A week ago, Law Minister K. Shanmugam highlighted how Singapore could face a glut in supply of lawyers in the next three years as more aspiring lawyers pursue a law degree here and overseas.
During yesterday's ceremony at Nanyang Technological University, the Chief Justice said the legal industry is adjusting from one of "undersupply" - when there were more jobs than law graduates - to one where supply and demand are more balanced now, especially in commercial law.
"This means that you will not be running with the wind to your back," he told the new lawyers hoping to enter corporate and commercial practice. Instead, they can expect "more competition, fewer guarantees and less room for negotiation".
This is a trend that is happening not only in Singapore.
After a period of sustained growth in New York and London "in the later decades of the 20th century", the pace of recruitment there has slowed down.
Singapore, which benchmarks lawyers' salaries with those paid by New York and London firms, is no exception to these market forces, especially given how "we also compete in a South-east Asian market where starting salaries are generally lower".
Instead the Chief Justice challenged the new lawyers to take the plunge into family and criminal law - where there is a shortage - and cut their teeth there.
While he admitted that there may be a "good deal less glamour" in these areas of the law, there is no better place than community law for young lawyers to get into the thick of the action, said the Chief Justice.
New lawyers The Sunday Times spoke to said while the market may be getting tighter now, it is their juniors who will feel the pinch.
Mr Asik Ali Sadayan, 26, a Singapore Management University graduate, said: "My juniors have told me that it has become a lot harder to get training contracts.

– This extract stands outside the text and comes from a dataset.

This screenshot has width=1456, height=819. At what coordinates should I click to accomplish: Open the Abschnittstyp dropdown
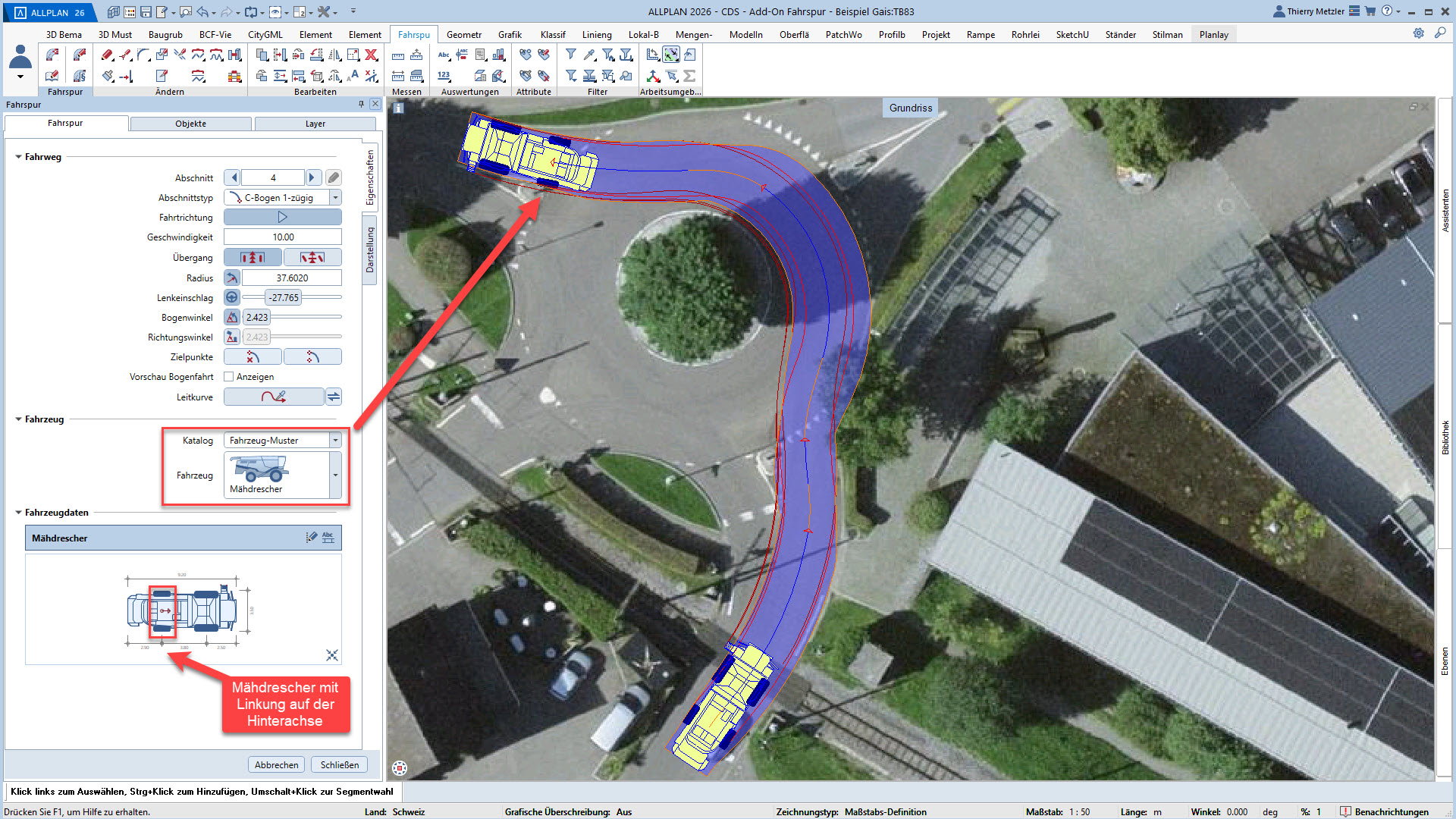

It was easier for my batch and we did not feel the competition as much."
Every year, about 400 local law graduates, along with a growing number of foreign-educated ones, apply for about 500 training contracts offered by law firms.
The six-month contract gives would-be lawyers the real world training they are required to complete before they are called to the Bar.
In his speech yesterday, Law Society of Singapore president Lok Vi Ming said his organisation is considering various initiatives to ensure that every graduate eligible for a training contract will get it.
Other new lawyers told The Sunday Times that they had their hearts set on corporate law, and would prefer to give back to society through pro-bono work - something the Chief Justice said was important for lawyers to be involved in.
Not only does such work keep lawyers connected to the community, it also helps them to avoid thinking that their worth is reflected by how much they bill and little else.